+++ Text provided

1.3 APPLICABLE DOCUMENTS
The Clementine EDR SIS is responsive to the following Documents:
<> NASA Research Announcement, Science Team for the Clementine Mission
Deep Space Program Science Experiment (DSPSE), January 1993,
NRA-93-OSSA-2.
<> DSPSE Experiment Manifest, Naval Center for Space Technology, May
1993 SSD-D-DS-018
<> Planetary Data System Standards Reference, 1992, JPL D-7669.
Distributed by the Planetary Data System, Jet Propulsion Laboratory
<> Planetary Science Data Dictionary Document, 1992, JPL D-7116.
Distributed by the Planetary Data System, Jet Propulsion Laboratory
1.4 FUNCTIONAL DESCRIPTION
1.4.1 DATA CONTENT SUMMARY
Each Clementine EDR data product consists of a single camera
observation. The image data have been depacketized and reformatted with
standard PDS labels, but are otherwise "raw". Raw data contain the
geometric and radiometric characteristics of unprocessed and unrectified
data. To make full utilization of the data, it is necessary to perform
radiometric and geometric processing on the data products.
The imaging sensors are framing cameras using CCD technology. The Star
tracking cameras (A-STAR and B-STAR) are used for spacecraft navigation
and orientation. The science observation cameras (UVVIS, HIRES, NIR, and
LWIR) acquire images in a wide spectral range from 415 to 8750
nanometers. The UVVIS, HIRES, and NIR cameras have filter wheels that
allow images to be acquired under six spectral filters. The LWIR camera
has a single spectral filter. Table 1 shows the pixel dimensions of the
images acquired by each camera and the center wavelength of each filter
wheel position. Other than the image dimensions, the data products of
each camera are identically formatted.
TABLE-1 Characteristics of each camera showing the dimension
of an image in lines (rows) and samples (columns), the
number of filter wheel positions, and the center wavelength of
each filter.
Camera Lines/Samps/filt/Wavelength(Nanometers)
UVVIS 288 384 6 415,750,900,950,1000,650(broadband)
NIR 256 256 6 1100,1250,1500,2000,2600,2780
LWIR 128 128 1 8750
HIRES 288 384 6 415,560,650,750,650(broadband), opaque
A-STAR 576 384 N/A (broad band, no filter wheel)

++++++
+++ Listing

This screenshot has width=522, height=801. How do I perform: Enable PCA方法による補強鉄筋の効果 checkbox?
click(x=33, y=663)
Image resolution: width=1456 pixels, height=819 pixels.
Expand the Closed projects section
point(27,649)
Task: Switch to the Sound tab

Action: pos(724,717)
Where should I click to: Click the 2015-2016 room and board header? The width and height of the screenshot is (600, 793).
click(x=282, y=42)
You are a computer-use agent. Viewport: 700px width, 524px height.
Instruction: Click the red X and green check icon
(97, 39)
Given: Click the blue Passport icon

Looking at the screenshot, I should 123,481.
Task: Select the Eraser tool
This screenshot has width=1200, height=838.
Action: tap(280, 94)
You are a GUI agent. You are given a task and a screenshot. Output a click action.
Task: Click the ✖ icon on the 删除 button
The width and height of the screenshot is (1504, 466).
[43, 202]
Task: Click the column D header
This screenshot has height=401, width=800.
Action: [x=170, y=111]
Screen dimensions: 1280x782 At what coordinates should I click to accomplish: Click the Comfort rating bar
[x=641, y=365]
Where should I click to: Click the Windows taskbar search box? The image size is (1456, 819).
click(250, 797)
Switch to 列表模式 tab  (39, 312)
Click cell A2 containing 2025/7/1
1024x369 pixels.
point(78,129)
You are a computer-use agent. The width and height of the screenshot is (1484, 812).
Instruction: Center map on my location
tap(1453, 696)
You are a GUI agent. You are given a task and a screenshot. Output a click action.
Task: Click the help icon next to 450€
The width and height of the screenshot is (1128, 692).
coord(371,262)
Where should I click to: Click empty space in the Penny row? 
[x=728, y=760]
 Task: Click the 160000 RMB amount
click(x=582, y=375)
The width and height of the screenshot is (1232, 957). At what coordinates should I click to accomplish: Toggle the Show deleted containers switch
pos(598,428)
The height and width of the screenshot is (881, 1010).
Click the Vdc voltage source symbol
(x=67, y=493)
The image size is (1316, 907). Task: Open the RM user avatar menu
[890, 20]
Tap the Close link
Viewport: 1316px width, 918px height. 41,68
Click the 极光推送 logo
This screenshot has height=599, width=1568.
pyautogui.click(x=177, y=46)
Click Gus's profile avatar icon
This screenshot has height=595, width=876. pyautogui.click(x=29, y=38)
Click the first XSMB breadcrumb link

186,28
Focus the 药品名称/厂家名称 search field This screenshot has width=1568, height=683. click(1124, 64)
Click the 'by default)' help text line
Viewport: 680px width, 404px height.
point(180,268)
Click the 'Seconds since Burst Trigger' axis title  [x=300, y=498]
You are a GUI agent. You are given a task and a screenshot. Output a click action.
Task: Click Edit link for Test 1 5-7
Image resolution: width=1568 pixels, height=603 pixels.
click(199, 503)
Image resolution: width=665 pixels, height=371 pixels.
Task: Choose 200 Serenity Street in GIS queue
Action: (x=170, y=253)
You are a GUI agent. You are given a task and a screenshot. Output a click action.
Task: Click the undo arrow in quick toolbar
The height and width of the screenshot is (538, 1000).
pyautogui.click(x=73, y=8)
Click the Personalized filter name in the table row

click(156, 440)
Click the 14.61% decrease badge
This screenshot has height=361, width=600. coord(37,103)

++++++

*What to work on*
1 > Answer these questions from the Clementine EDR text, one answer per line with the matching letter:
(a) What wavelength range do the science observation cameras cover?
(b) How many spectral filters does the LWIR camera have?
(c) Which organization issued the DSPSE Experiment Manifest?
2 > List every camera named in the Clementine EDR text.
3 > Turn the paragraph of the Clementine EDR text that begins "The imaging sensors are framing cameras" into a short bulleted list that keeps its main facts.

*Final answers*
1 >
(a) 415 to 8750 nanometers
(b) One (a single spectral filter)
(c) Naval Center for Space Technology

2 >
A-STAR
B-STAR
UVVIS
HIRES
NIR
LWIR

3 >
- The imaging sensors are framing cameras using CCD technology.
- The star tracking cameras (A-STAR and B-STAR) serve spacecraft navigation and orientation.
- The science observation cameras (UVVIS, HIRES, NIR, and LWIR) image from 415 to 8750 nanometers.
- UVVIS, HIRES, and NIR have filter wheels with six spectral filters; LWIR has a single filter.
- Table 1 gives each camera's image pixel dimensions and each filter wheel position's center wavelength.
- Apart from image dimensions, all cameras' data products share the same format.